• DESCRIPTION OF THE TASK
Your answer must be the lines from the one containing "This screenshot has height=427, width=1123." through the last line below, copied exactly, with no pictures.

(Stored records)
>>>>>

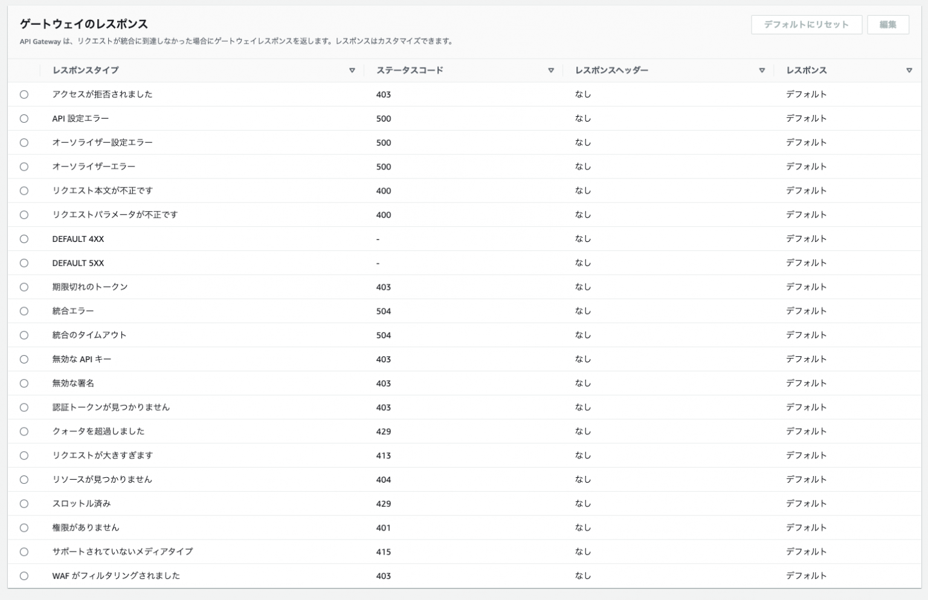
Task: Click the サポートされていないメディアタイプ row label
Action: pos(123,552)
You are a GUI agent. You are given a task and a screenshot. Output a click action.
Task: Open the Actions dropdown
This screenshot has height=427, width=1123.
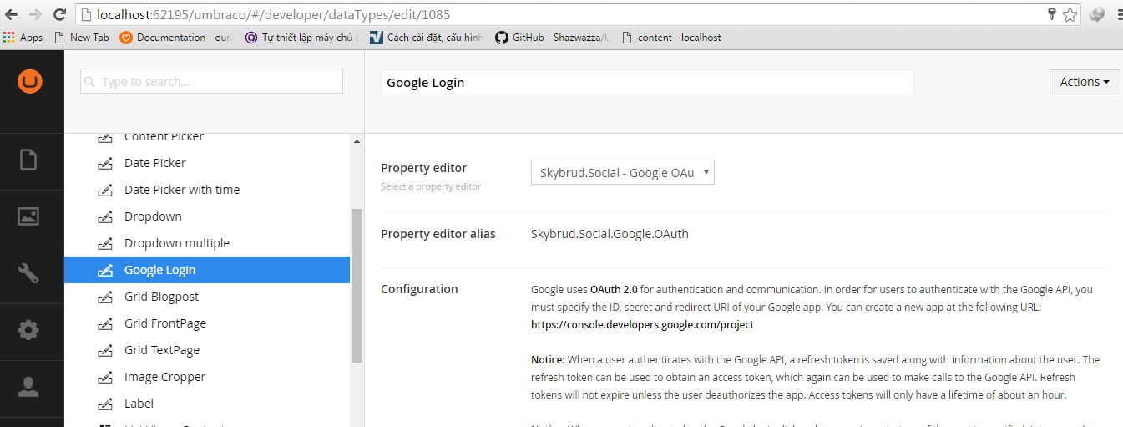1084,82
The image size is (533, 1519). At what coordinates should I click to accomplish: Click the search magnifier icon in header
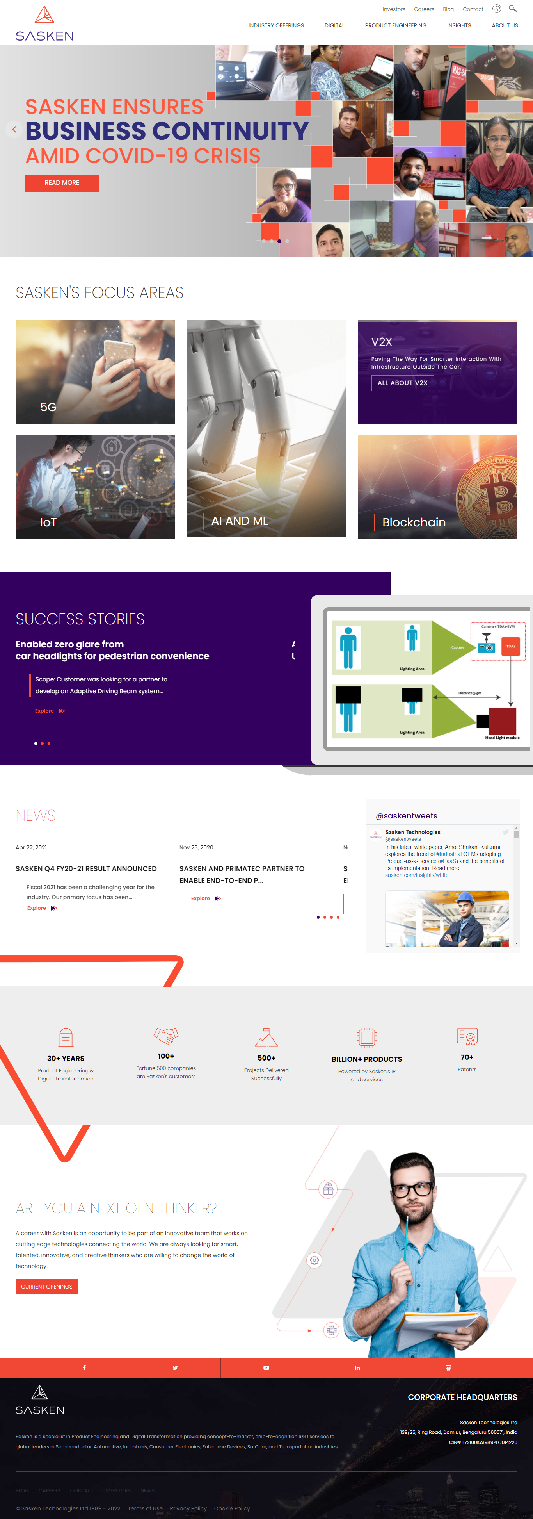point(512,9)
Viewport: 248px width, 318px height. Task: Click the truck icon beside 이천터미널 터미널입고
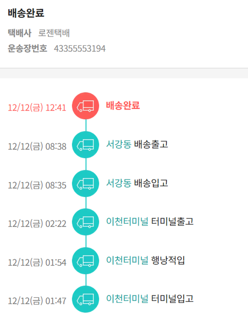tap(85, 299)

<<<<<

• RESULT OF THE EXERCISE
This screenshot has height=427, width=1123.
1084,82
The image size is (533, 1519). At what coordinates should I click to accomplish: Click the search magnifier icon in header
point(512,9)
Viewport: 248px width, 318px height. Task: Click the truck icon beside 이천터미널 터미널입고
tap(85, 299)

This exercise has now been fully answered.